PARTS OF THE EXERCISE:
1 - Reproduce everything in the passage on trade liberalization in Brazil from "Figure 2 Workers’ average" down to "formal labour market.".
2 - Translate this sentence from the passage on trade liberalization in Brazil into Spanish: "Average tariffs fell from 30.5% to 12.8% during this period, with some industries facing very large tariff reductions and others facing much smaller changes."
3 - Answer these questions from the passage on trade liberalization in Brazil:
(a) Between which two years were the tariff decreases phased in?
(b) For how many years after the start of liberalization did the RAIS data follow workers?
(c) About what share of overall employment in Brazil is informal?

EXCERPTED TEXT:
::::

Trade liberalisation in Brazil

Trade liberalisation in Brazil involved large decreases in tariffs (taxes on imports) that were phased in between 1990 and 1994. Average tariffs fell from 30.5% to 12.8% during this period, with some industries facing very large tariff reductions and others facing much smaller changes. As in most large and diverse economies, different regions in Brazil produce different types of products. Because tariff reductions were different across industries, each region experienced a different average tariff reduction by virtue of its unique mix of industries. For example, Rio de Janeiro faced a very large tariff reduction because it engages heavily in apparel manufacturing and food processing, both of which experienced larger-than-average tariff reductions. In contrast, Mata Grande in the state of Alagoas mainly produces agricultural goods, which experienced a small increase in tariffs. Our empirical analysis examines changes in labour market outcomes for workers in regions that faced larger versus smaller tariff reductions during liberalisation.

How did workers adjust?

Standard economic theory would predict that as incomes and employment rates decline in regions that are harder hit by foreign competition, workers in these regions would gradually migrate to less-affected regions. This adjustment process would eventually lead to convergence in economic conditions across regions in the long run. In Brazil, however, the working age population did not systematically respond to liberalisation-induced local shocks (Dix-Carneiro and Kovak forthcoming). So, how did workers in regions exposed to increasing import competition adjust?

We answer this question using administrative longitudinal data from the Relação Anual de Informações Sociais (RAIS) to follow workers across regions, sectors, and employers for 20 years following the start of liberalisation (Dix-Carneiro and Kovak 2017). We find that workers initially employed in harder-hit regions spend less and less time working in the formal sector relative to workers in other regions. Rather than contracting, this effect is actually amplified over time (Figure 1). These results are consistent with findings we previously reported which suggest that labour demand in harder-hit regions keeps falling for years following liberalisation (Dix-Carneiro and Kovak forthcoming). Workers initially employed in tradable sectors are more likely to locally transition to non-tradable sectors, but this response is not enough to offset the strong declines in formal employment in tradable sectors (Figure 2). Workers in non-tradable sectors in harder-hit areas are similarly affected, indicating large spillovers from tradable to non-tradable sectors.

Figure 1 Workers’ average months of being formally employed per year

Figure 2 Workers’ average months of being formally employed per year, tradable vs non-tradable sectors

Unfortunately, once a worker leaves the formal sector, the RAIS data lose track of her. We cannot tell whether the worker is unemployed, out of the labour force, self-employed, or informally employed. Note that informal employment accounts for approximately half of overall employment in Brazil. We consider a worker as informal if she is informally employed by a firm (off the books and invisible to the government) or if she is self-employed. In each case, the worker does not receive the benefits or regulatory protections present in the formal labour market.

::::

Location data for words and elements:

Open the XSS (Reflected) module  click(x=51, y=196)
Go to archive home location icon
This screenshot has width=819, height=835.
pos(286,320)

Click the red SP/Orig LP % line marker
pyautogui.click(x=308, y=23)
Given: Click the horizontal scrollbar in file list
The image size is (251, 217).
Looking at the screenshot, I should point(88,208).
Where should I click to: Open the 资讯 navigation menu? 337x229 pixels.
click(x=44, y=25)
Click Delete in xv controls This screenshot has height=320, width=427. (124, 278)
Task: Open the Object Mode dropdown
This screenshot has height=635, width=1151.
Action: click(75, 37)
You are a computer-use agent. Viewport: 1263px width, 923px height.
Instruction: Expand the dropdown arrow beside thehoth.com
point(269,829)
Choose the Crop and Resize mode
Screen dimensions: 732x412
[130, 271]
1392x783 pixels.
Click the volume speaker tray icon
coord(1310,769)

::::

ANSWERS BELOW:
1 -
Figure 2 Workers’ average months of being formally employed per year, tradable vs non-tradable sectors

Unfortunately, once a worker leaves the formal sector, the RAIS data lose track of her. We cannot tell whether the worker is unemployed, out of the labour force, self-employed, or informally employed. Note that informal employment accounts for approximately half of overall employment in Brazil. We consider a worker as informal if she is informally employed by a firm (off the books and invisible to the government) or if she is self-employed. In each case, the worker does not receive the benefits or regulatory protections present in the formal labour market.

2 - Los aranceles promedio cayeron del 30,5 % al 12,8 % durante este período, y algunas industrias enfrentaron reducciones arancelarias muy grandes mientras que otras enfrentaron cambios mucho menores.

3 -
(a) 1990 and 1994
(b) 20 years
(c) Approximately half